Many animals have perished in the long and sometimes cruel march toward the final frontier. One such creature likely suffered that fate three years ago today. On September 12, 2013, the crew at NASA’s Wallops Flight Facility in Virginia thought they were just sending a rocket to the moon, as they are in the habit of doing. Instead, NASA’s Lunar Atmosphere and Dust Environment Explorer spacecraft (LADEE) blasted a lil frog off of the launch site and into our hearts. The launch was documented by a remote camera, so the photographer didn’t even realize he was in possession of the image — the frog appeared in only that one frame — until he went through the shots later. Once online, “Frog Launch” went viral pretty much immediately.

The LADEE mission itself was quite cool, not to mention successful, but its thunder was irrevocably stolen by the accidental magnificence of the ill-fated frog’s perfectly splayed silhouette, which when you set aside laws of perspective, looks even higher in the sky than the rocket itself.
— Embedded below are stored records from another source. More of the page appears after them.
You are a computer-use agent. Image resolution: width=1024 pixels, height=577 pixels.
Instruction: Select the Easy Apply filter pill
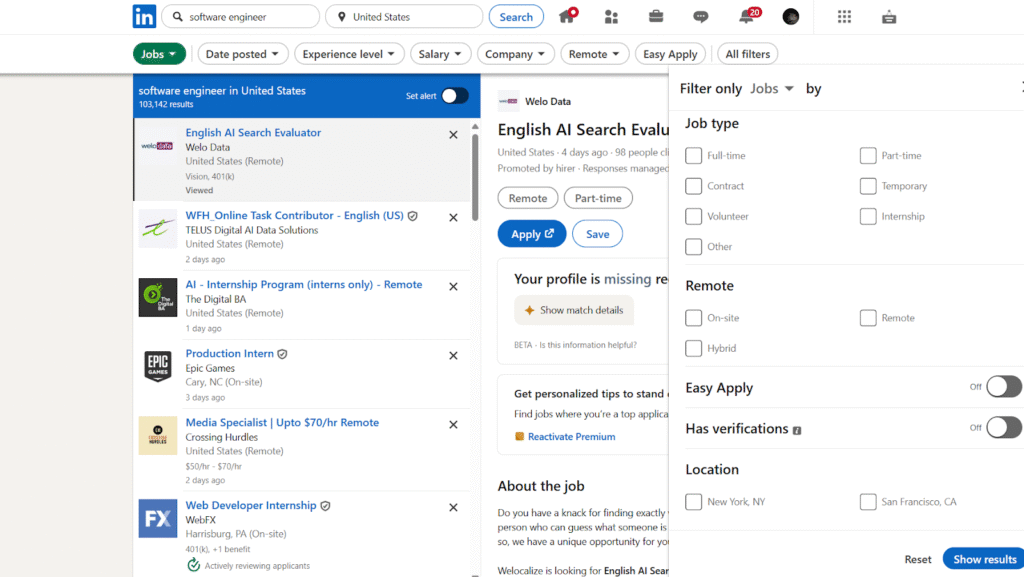pyautogui.click(x=669, y=54)
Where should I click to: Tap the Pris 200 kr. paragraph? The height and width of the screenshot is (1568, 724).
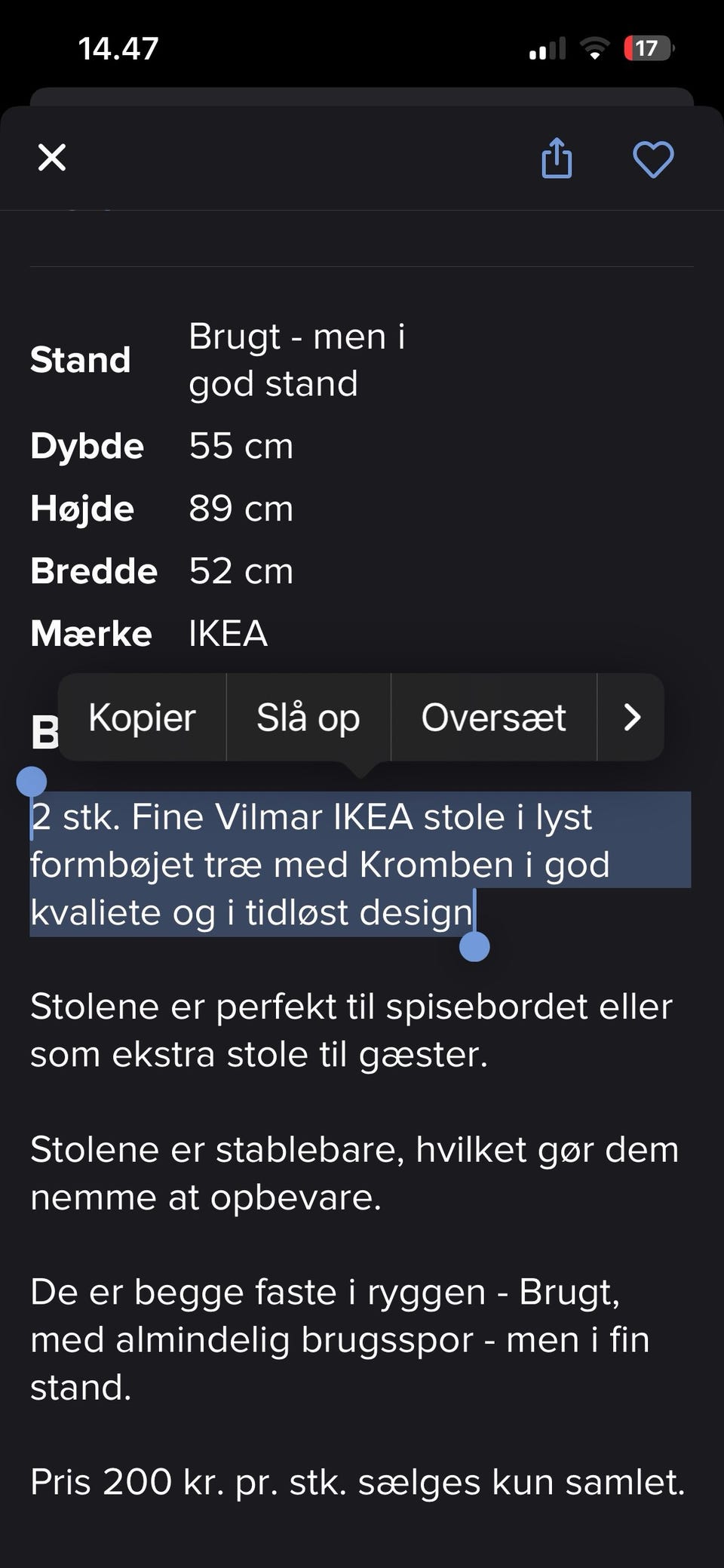click(357, 1482)
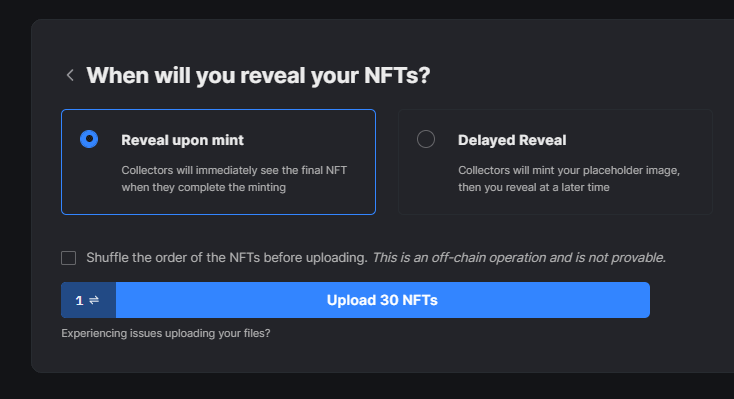Click the When will you reveal your NFTs heading

click(x=258, y=75)
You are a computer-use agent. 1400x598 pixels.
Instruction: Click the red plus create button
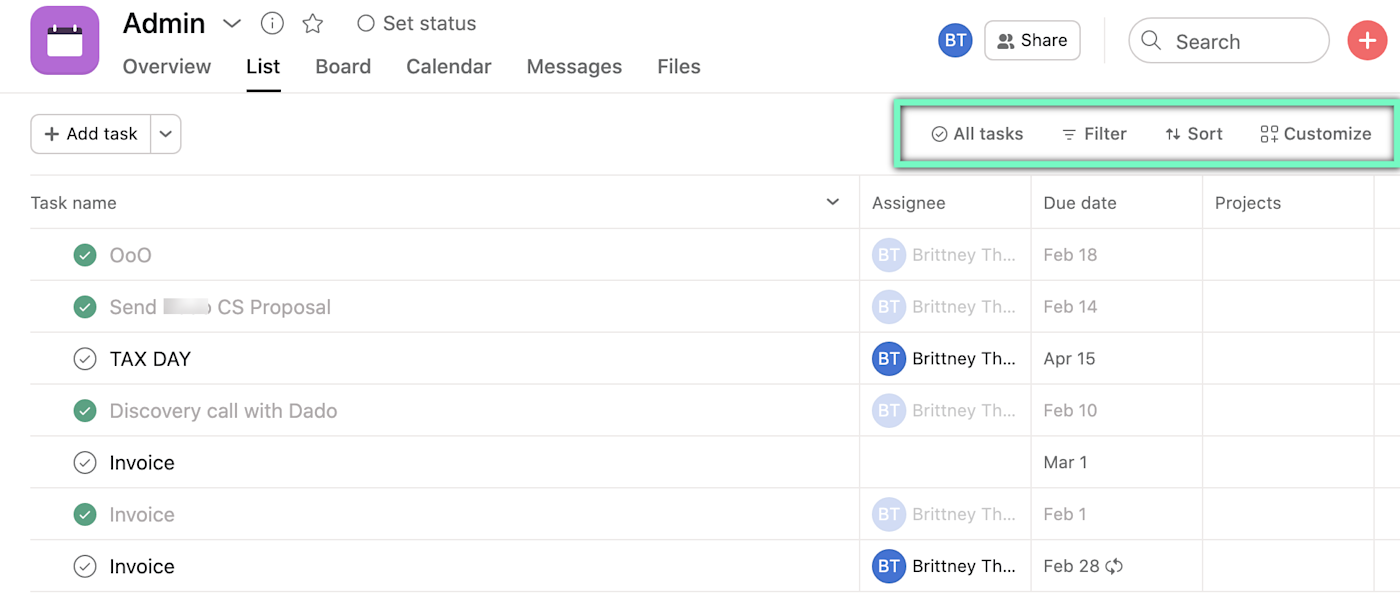1367,41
The internet went nuts.

No one was ever able to say conclusively whether the frog actually died. NASA offered this statement to authenticate the image but informed the public that “the condition of the frog, however, is uncertain.”
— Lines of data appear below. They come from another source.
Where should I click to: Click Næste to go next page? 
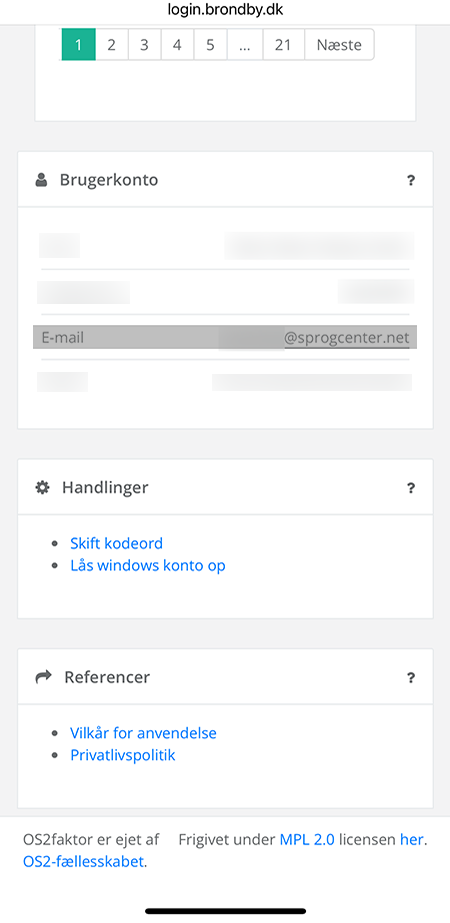coord(339,45)
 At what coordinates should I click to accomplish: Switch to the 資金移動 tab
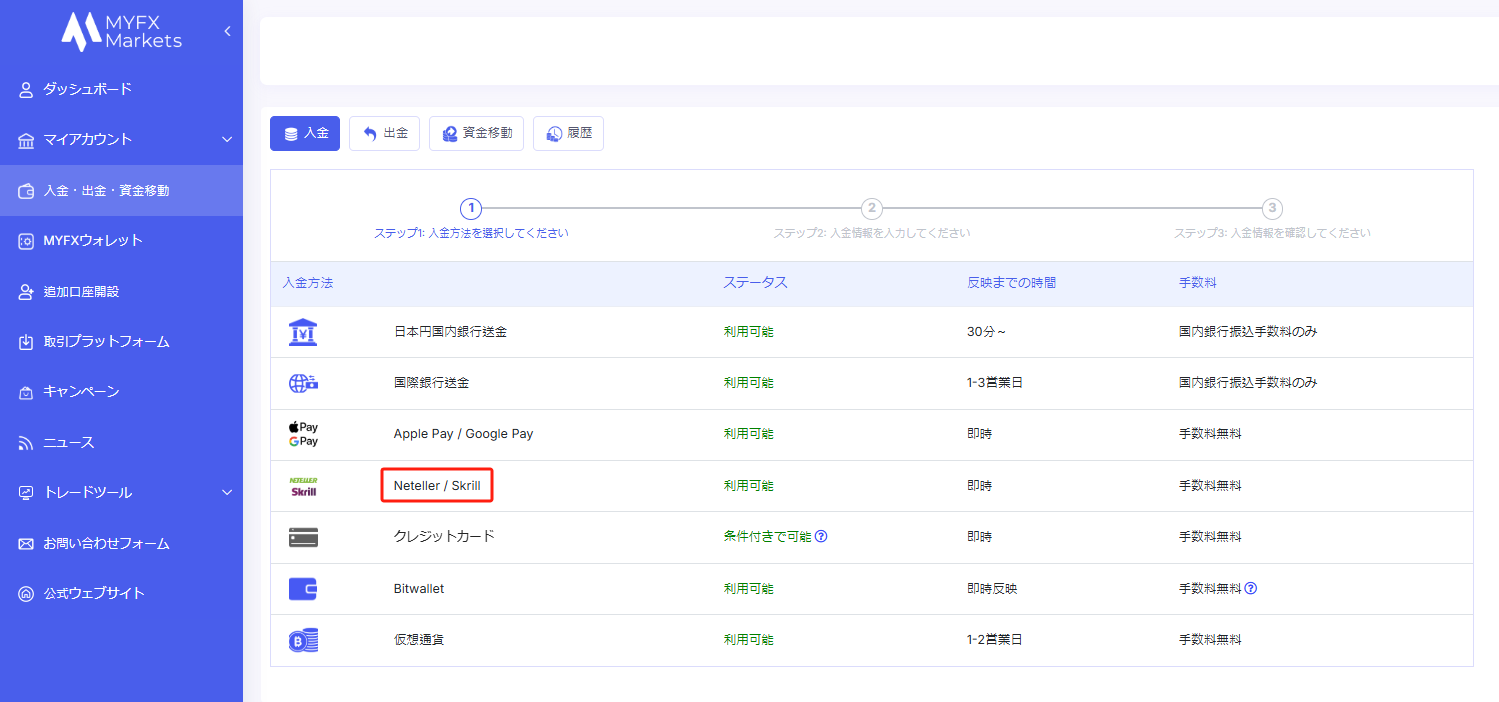pos(476,133)
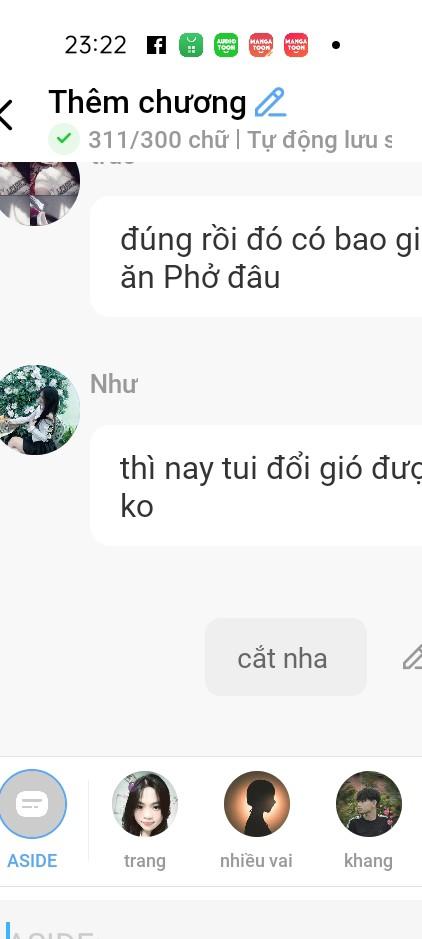Tap the back arrow icon
Image resolution: width=422 pixels, height=939 pixels.
5,114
Wallops News Chief Keith Koehler said the facility did hear from a few people lamenting and/or attempting to confirm the frog’s fate, but that mostly people just thought it was a cool picture.

“We actually didn’t get a whole lot of calls,” Koehler tells Inverse. “Social media really took it and ran with it because it was unique, but then it didn’t last too long. People turn around and go on to the next thing.”

Flowers lay around a bronze statue of a gorilla and her baby outside the Cincinnati Zoo's Gorilla World exhibit days after a 3-year-old boy fell into the moat and officials were forced to kill Harambe, a 17-year-old Western lowland silverback gorilla June 2.

Getty Images / John Sommers II

That’s still true of anything that goes viral, but the fact that it’s only been three years since “Frog Launch” is an odd commentary on how much more performative social media has become whenever it traffics in grief. “Frog Launch” happened in an era before internet outrage over martyred animals was such a thing, before Cecil the Lion, but mostly, of course before Harambe.

In 2009, the space shuttle Discovery blasted off with a bat clinging to the side, looking confused and presumably very much in regret of its decision. People thought it was weird or funny or maybe a bit unfortunate, but no one really cared, not the way they arguably would if it had happened in 2016, when anything can become a meme under the right enigmatic admixture of timing, emotional resonance, and shares.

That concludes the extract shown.